Follow Slashdot blog updates by subscribing to our blog RSS feed

 



Forgot your password?
typodupeerror
×

Piracy Killing PC Gaming? 584

1up reports on comments from Kevin Cloud, co-owner of id, saying that piracy is killing the PC games business. He says that, in most markets, it's hard to sell official products because pirates can beat them to market. From the article: "'It's the primary reason retailers are moving to the console,' Cloud said, continuing on to say that ways to reduce piracy are in the forefront of every PC developer's mind, and citing World of Warcraft's subscription-based nature as an example of a possible solution to the problem."
This discussion has been archived. No new comments can be posted.

Piracy Killing PC Gaming?

Comments Filter:
  • Nope. (Score:2, Interesting)

    by Lumpy ( 12016 ) on Tuesday August 08, 2006 @10:44AM (#15865965) Homepage
    Crappy games is killing sales.

    Let's see the latest blockbuster from ID...

    Quake4 - Boring.

    Half-Life 2 - DRM so restrictive that most people did not bother buying it.

    SIMS2 - selling poorly compared to the outdates Sims and the 65,000 expansions packs that sold at the same price.

    How about that games suck right now? the few DS games I like are very different from what I can get for the PC.

    Piracy is NOT hurting the Gaming industry.
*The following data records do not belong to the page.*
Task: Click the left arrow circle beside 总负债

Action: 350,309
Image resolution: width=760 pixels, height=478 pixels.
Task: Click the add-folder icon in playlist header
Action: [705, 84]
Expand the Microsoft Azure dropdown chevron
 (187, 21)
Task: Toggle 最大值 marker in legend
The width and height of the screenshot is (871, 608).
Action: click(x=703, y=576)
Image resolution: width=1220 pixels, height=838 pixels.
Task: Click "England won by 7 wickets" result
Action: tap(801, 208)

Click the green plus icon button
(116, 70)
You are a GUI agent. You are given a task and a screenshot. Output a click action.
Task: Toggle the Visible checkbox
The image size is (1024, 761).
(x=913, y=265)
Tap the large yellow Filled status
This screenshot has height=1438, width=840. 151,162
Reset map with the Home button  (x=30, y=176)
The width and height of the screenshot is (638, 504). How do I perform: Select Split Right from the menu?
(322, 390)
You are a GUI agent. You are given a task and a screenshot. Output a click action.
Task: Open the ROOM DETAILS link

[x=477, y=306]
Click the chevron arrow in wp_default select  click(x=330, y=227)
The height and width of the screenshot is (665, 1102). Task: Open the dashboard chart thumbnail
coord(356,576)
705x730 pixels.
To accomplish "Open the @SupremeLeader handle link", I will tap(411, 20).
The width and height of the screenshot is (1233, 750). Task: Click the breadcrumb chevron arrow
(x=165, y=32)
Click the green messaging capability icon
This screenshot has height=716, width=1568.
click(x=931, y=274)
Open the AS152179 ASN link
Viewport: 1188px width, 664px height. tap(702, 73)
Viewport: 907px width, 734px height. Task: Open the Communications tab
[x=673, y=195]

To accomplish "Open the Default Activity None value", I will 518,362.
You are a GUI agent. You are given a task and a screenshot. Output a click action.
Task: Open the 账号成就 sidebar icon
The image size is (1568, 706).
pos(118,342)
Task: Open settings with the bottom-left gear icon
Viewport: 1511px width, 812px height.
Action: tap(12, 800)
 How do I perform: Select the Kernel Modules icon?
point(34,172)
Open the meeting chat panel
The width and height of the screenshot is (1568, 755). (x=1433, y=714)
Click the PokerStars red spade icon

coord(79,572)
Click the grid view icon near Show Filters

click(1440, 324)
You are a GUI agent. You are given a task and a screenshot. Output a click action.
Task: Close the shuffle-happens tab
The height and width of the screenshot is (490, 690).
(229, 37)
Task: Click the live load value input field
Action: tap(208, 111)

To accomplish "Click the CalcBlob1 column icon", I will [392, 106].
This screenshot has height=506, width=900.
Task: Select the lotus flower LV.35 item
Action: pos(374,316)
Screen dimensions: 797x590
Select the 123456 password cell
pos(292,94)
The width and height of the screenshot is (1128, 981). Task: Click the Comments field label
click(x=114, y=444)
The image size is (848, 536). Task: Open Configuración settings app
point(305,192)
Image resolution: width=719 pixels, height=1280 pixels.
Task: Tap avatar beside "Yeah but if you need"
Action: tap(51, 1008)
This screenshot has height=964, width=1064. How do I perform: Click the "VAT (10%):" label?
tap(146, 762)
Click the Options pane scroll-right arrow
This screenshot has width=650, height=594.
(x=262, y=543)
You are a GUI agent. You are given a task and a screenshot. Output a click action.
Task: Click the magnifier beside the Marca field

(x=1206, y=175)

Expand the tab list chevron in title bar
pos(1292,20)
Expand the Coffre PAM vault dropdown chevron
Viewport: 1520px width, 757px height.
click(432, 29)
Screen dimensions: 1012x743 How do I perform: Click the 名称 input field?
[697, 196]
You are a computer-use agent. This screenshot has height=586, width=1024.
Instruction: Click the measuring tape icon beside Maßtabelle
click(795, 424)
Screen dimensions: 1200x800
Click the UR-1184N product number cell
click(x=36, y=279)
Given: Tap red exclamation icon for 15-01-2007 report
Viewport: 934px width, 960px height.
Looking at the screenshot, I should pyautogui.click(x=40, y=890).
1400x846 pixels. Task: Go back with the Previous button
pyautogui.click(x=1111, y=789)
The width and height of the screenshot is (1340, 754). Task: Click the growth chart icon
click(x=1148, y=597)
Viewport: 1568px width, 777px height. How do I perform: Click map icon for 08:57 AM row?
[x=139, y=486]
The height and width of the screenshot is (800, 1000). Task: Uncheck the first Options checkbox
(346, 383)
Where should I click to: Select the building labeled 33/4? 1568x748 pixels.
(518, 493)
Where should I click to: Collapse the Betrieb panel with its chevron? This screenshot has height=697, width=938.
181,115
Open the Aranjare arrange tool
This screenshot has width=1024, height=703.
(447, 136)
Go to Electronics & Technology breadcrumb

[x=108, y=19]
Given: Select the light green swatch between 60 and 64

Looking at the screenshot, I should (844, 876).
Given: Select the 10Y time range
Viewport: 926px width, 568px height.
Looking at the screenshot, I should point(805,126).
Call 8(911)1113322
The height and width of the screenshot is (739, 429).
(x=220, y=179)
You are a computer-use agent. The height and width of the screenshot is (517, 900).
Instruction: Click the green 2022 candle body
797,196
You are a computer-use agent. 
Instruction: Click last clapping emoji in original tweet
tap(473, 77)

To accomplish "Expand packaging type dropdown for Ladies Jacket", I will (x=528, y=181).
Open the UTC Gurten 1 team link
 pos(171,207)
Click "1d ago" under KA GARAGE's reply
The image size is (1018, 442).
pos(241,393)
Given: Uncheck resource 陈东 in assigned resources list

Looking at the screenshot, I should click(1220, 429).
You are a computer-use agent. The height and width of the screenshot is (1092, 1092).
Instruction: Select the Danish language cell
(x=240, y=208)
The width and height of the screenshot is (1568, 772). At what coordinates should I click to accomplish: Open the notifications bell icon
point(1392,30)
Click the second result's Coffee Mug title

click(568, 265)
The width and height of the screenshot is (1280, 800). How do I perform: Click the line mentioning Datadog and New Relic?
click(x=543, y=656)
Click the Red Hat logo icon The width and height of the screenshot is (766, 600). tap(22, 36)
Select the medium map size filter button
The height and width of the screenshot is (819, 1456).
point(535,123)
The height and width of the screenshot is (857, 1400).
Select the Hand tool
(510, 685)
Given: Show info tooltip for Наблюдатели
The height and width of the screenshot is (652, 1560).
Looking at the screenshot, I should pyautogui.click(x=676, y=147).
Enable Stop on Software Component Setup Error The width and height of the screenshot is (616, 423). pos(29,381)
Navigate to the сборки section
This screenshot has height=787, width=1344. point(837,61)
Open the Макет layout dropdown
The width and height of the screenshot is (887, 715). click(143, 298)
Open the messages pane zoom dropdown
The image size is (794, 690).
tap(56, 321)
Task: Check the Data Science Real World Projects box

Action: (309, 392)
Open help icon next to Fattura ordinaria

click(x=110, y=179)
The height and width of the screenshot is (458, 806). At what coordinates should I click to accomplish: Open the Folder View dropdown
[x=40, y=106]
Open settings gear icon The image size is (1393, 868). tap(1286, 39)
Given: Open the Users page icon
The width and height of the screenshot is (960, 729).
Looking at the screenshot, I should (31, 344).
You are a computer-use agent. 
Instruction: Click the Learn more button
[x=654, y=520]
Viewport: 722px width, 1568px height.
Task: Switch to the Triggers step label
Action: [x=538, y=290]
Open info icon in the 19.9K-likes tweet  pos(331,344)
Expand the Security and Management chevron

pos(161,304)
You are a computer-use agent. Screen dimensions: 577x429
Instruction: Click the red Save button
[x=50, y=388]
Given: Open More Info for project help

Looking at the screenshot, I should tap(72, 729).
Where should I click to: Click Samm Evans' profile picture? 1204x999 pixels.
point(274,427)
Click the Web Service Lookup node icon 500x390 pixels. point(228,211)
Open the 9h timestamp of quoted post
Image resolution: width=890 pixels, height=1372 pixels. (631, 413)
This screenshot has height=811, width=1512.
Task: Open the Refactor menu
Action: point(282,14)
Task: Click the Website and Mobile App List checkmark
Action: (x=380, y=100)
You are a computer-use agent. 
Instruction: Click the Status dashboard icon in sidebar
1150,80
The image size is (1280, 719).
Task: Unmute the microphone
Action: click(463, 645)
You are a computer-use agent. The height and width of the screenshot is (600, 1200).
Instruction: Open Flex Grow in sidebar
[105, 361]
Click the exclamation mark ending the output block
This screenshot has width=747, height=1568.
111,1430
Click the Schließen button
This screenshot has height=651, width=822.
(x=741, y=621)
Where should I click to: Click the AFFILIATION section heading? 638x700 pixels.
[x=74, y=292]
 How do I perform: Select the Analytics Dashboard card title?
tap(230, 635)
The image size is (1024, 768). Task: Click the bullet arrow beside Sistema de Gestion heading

Their lack of ability to make a game that people want is.

    Granted, I am waiting with baited breath for UT2007 in hopes they add more gameplay fun instead of the stupid graphics and shiney crap that do not make a game more fun to play.

    Most lan parties we end up playing ut2004 with one of the myriad of mods for it that make it a major hoot to play. Carball is a blast with 16 people.

  • by sumdumass ( 711423 ) on Tuesday August 08, 2006 @11:08AM (#15866185) Journal
    It would probably be marketing suicide to admit that a competing product is making your sales slump. Instead, blame something else and create a situation were you can embrace the competitors stratigy in hopes of retrieving/reviving some lost market share.

    I dunno, I have pirated some games in the past. I never would have bought them in the first place though. It isn't as if they would have recieved money from the sale on my acount so i cannot be contributing to the loss thier talkking about in the article. (maybe so on a different level though).
    Maybe most pirates are like me and the reasons they aren't selling games as they would like to is because of the ever increasing system requirment or maybe the win2000/XP only development approach. Maybe it is all the activation and anti pirating stuff they through on the CD making it dificult to even play in the first place. Maybe treating regular honest users like criminals gave them the idea that they could become one and get buy with it. Kind of like a "sticking it to the man" attitude.
  • by Sporkinum ( 655143 ) on Tuesday August 08, 2006 @11:14AM (#15866250)
    Yeah, I think that nails it. Our lan gaming group died not because of pirating, but because there wasn't anything that everyone wanted to play and that half the people that showed up only wanted to play WOW.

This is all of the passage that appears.